Нам остается только сказать, что роман Петера Яроша «Тысячелетняя пчела» имел большой читательский успех у себя на родине и стал одним из наиболее примечательных явлений в современной чехословацкой прозе. В 1981 г. роман был удостоен Государственной премии имени К. Готвальда. Мы не сомневаемся, что это произведение значительно обогатит представления советского читателя о братском словацком народе.
И. и Ю. Богдановы
Глава первая
1
Настала суббота, вот и поднялись спозаранку, в полтретьего. Мартин Пиханда рывком сбросил ноги с кровати — жена проснулась, заворчала.
— Нет на тебя угомону!
— Тише, душа моя, спи! — успокоил он Ружену; протянув руку, легонько коснулся ее оголенного плеча и встал. Постель скрипнула, жена в перинах потянулась, зевнула. Мартин ощупью оделся, вышел из горницы и, отомкнув дверь, ступил на веранду. Почудилось ему, будто под окном дочери Кристины мелькнула чья-то тень. Прислушался, но, кроме тихого, незлобивого урчанья собаки, ничего не услышал. Он поглядел на небо: прояснело, звезды померкли. За окоемом едва обозначилось сияние июльского солнца. Кругом помалу светлело, но в доме было еще сумеречно. Он вошел в горницу к сыновьям — потряс обоих за плечи. Они что-то бурчали, похныкивали, постанывали. Пробуждались трудно, без охоты размыкая слипшиеся веки.

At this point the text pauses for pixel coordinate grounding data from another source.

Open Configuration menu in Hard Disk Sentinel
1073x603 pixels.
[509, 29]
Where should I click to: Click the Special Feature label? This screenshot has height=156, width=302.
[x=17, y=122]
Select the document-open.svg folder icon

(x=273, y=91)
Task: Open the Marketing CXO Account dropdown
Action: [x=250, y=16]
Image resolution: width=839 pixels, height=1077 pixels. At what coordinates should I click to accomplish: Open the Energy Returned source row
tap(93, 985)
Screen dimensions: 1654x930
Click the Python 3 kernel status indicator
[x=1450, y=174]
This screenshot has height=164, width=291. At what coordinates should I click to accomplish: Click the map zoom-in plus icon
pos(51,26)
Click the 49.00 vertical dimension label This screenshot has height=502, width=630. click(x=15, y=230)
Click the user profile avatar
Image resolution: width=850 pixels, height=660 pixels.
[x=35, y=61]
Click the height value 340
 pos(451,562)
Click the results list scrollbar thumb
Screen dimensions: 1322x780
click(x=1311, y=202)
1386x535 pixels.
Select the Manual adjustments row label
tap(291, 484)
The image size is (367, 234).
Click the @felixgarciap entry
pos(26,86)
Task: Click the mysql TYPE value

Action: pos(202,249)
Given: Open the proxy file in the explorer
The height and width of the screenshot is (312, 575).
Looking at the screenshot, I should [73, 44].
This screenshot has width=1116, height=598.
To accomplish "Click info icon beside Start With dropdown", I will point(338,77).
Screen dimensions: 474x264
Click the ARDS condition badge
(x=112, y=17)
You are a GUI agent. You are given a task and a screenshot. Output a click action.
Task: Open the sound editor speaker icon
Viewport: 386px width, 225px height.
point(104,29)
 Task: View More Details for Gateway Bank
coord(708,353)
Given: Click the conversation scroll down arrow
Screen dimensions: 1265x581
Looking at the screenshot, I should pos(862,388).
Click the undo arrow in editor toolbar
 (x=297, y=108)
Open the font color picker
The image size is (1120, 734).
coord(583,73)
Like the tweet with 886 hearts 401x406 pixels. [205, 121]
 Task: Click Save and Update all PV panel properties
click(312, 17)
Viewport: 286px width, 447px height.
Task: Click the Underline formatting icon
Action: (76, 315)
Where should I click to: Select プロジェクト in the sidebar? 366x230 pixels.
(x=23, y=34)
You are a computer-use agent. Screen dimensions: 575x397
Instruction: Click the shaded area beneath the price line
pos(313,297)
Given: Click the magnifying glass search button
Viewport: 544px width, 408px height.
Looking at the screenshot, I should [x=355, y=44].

— Завтра отоспитесь, хлопцы!
Поднявшись наконец, они сонно бродили в полутьме дома, искали одежду, натыкались друг на друга, огрызались, глухо чертыхались, а пару раз перекинулись такими суровыми взглядами — того и жди сцепятся. В сенях напились жадно воды и, только выйдя во двор, — заулыбались. Отец тем временем запряг коров в решетинник, погрузил в него рюкзак с провизией, пилу, совач, топоры и, опершись о ярмо, с кнутом в руке, стал поджидать сыновей. Само и Валент впрыгнули в телегу, отец щелкнул кнутом, и буренки тронулись. Обитые шипами колеса приглушили птичье попискивание. Высоко над головой, над домами и деревьями занялась утренняя заря.